An Update on the Origin of the Pre-Tribulation Rapture
The Research of Dr. William C. Watson
After I had finished writing the feature article in this issue, I was introduced to a phenomenal new book by Dr. William C. Watson entitled, Dispensationalism before Darby: Seventeenth-Century and Eighteenth-Century English Apocalypticism (Silverton, OR: Lampion Press, 2015, 341 pages).
This is a scholarly book that is not intended for the general reader. Dr. Watson earned a B.A. degree in history from California Polytechnic State University, an M.Div. from Talbot School of Theology, an M.A. in European history and a Ph.D. in 17th and 18th Century English history from the University of California, Riverside.
While he served as a graduate student in the 1980s and early 90s, he helped compile the Short Title Catalogue of English Works published between 1473 and 1800. He has served as a Fulbright Scholar to Moldova and as an adjunct instructor at the University of Colorado, Boulder. For the past 20 years, he has been a professor at Colorado Christian University.
Specialized Research
During the past decade, Dr. Watson has focused on researching historical archives in the United Kingdom concerning the eschatology of English clergy during the 17th and 18th Centuries. In the process, he discovered many Bible prophecy books that had been overlooked, misplaced or forgotten for the past three hundred years.
Dr. Watson used more than 350 primary sources in compiling his new book (page viii), and he quotes these sources at length to provide context. Concerning the concept of a Pre–Tribulation Rapture, he concludes that “very little of what John Nelson Darby taught in the mid–nineteenth century was new” (page 177). He points out that most of the sources that he quotes in the book have not been previously cited in the debate about the origin of the Pre–Trib Rapture — “most likely because they have not been read for centuries” (page 177).
The Results of the Research
His research clearly shows that by the end of the 17th Century, the concept of a Rapture that is separate and apart from the Second Coming had become a commonplace concept. He names seven authors who held a “pre–conflagration” view of a rapture that would take the saints out of the world before it was consumed by fire. He identifies six other authors who were “clearly Pre–Trib.” And he names four who were not Pre–Trib but who refer in their writings to the existence of others who were. He notes that the use of the word, Rapture, was also widespread, with some even referring to those who would be “left behind” (pages 177–178).

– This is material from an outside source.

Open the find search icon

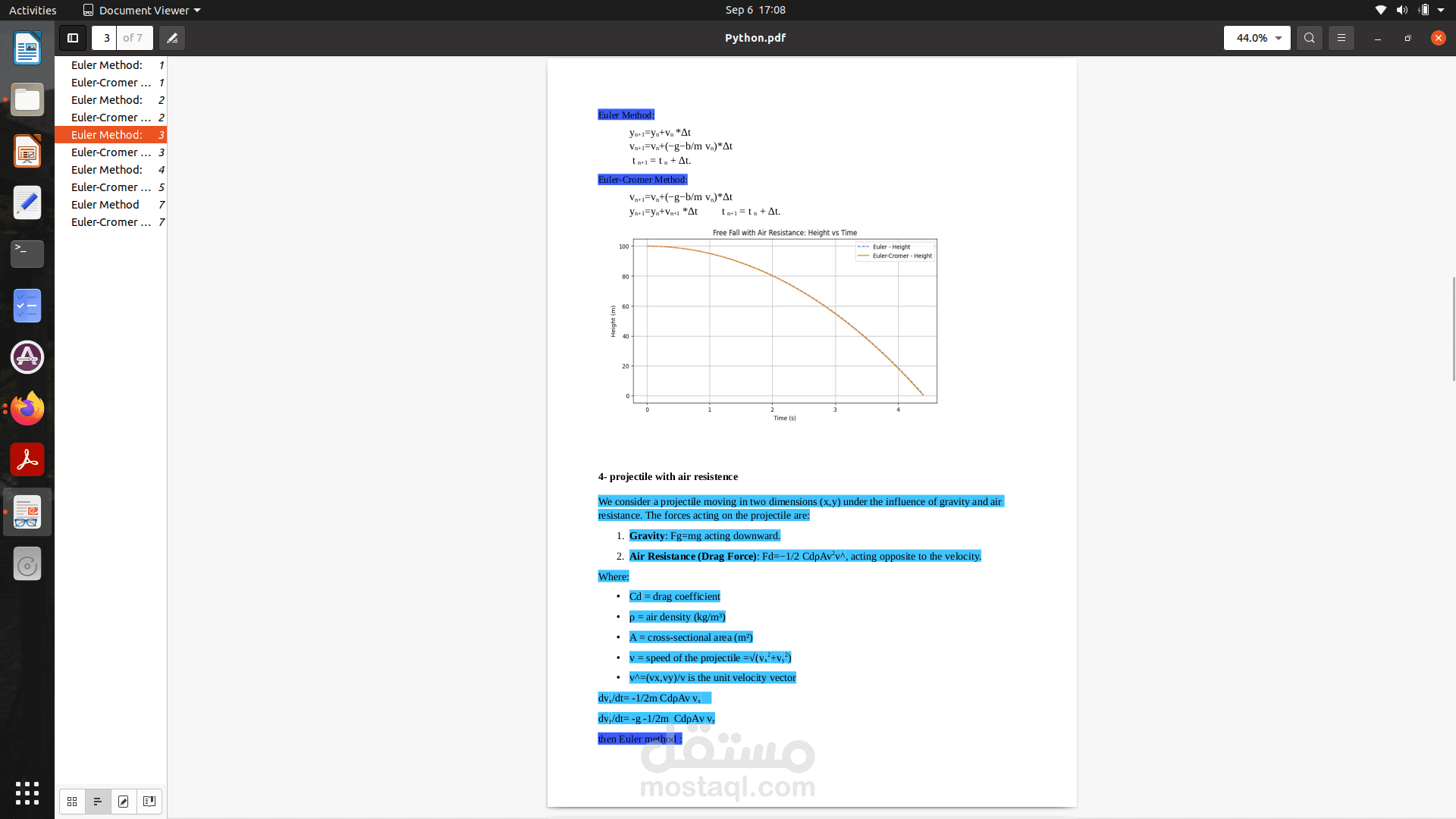tap(1309, 38)
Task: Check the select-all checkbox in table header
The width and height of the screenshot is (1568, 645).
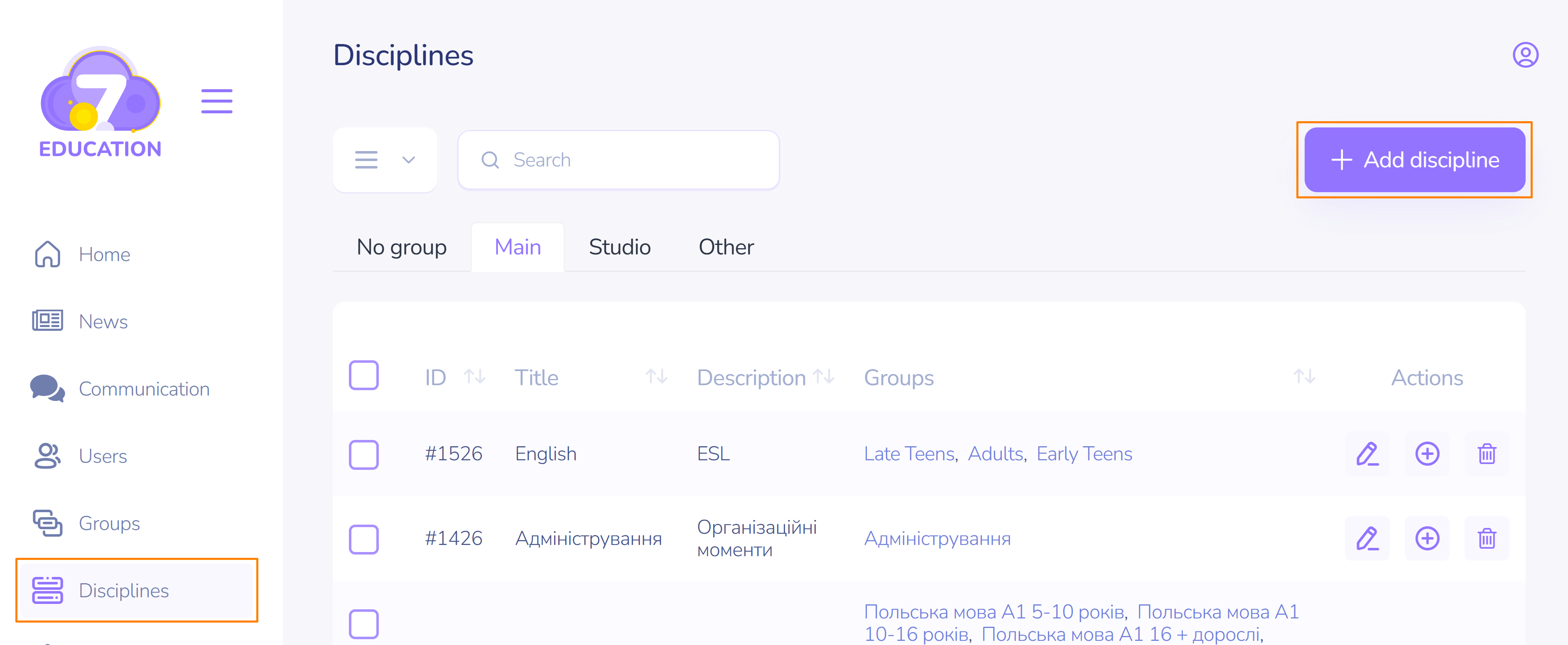Action: click(x=363, y=375)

This interpretation of a Rapture separate and apart from the Second Coming continued to be espoused by Bible prophecy experts throughout the 18th Century. Their timing of the Rapture varied, but by the end of the century, “more than a generation before Darby, belief in a Rapture of the church before a great tribulation was commonplace in Britain” (page 262). In fact, Dr. Watson demonstrates that “the belief was held not only by Baptists…but also by leading Anglicans…and even by Scottish Presbyterians…(page 262).
Historian Paul Boyer had already come to this conclusion in his book, When Time Shall Be No More; Prophecy Belief in Modern American Culture (Cambridge, MA: Harvard University Press, 1994). He wrote (page 88):
In a sense, Darby’s system contained nothing new. His focus on the future fulfillment of prophecy followed the eschatology of the early Christians. Premillennialism had been an option for Protestant evangelicals since Joseph Mede’s day (1586–1639), while rudimentary forms of “Dispensationalism” go back at least as far as Joachim of Fiore (1135–1202). Even Rapture doctrine…can be found in the writings of early interpreters, including Increase Mather (1639–1723). But Darby wove these diverse strands into a tight and cohesive system that he buttressed at every point by copious biblical proof texts, then tirelessly promoted through his writings and preaching tours.
The point is that the concept of a Pre–Trib Rapture did not simply drop from the sky into John Darby’s lap in the 1830s. It was a concept that had been slowly developing over a several hundred years in the writings of Bible prophecy scholars from a variety of Christian traditions.
Conclusion
The idea that the concept of a Pre–Tribulation Rapture originated with a couple of Jesuit priests, that it was reinforced by the ravings of a 15 year old demon possessed girl, and that it was put in its final form by a defrocked Presbyterian minister is, to put it mildly, absurd.
And in the process, the scholars who did develop the concept were not developing anything new. Rather, they were restoring a lost truth — just as did Martin Luther.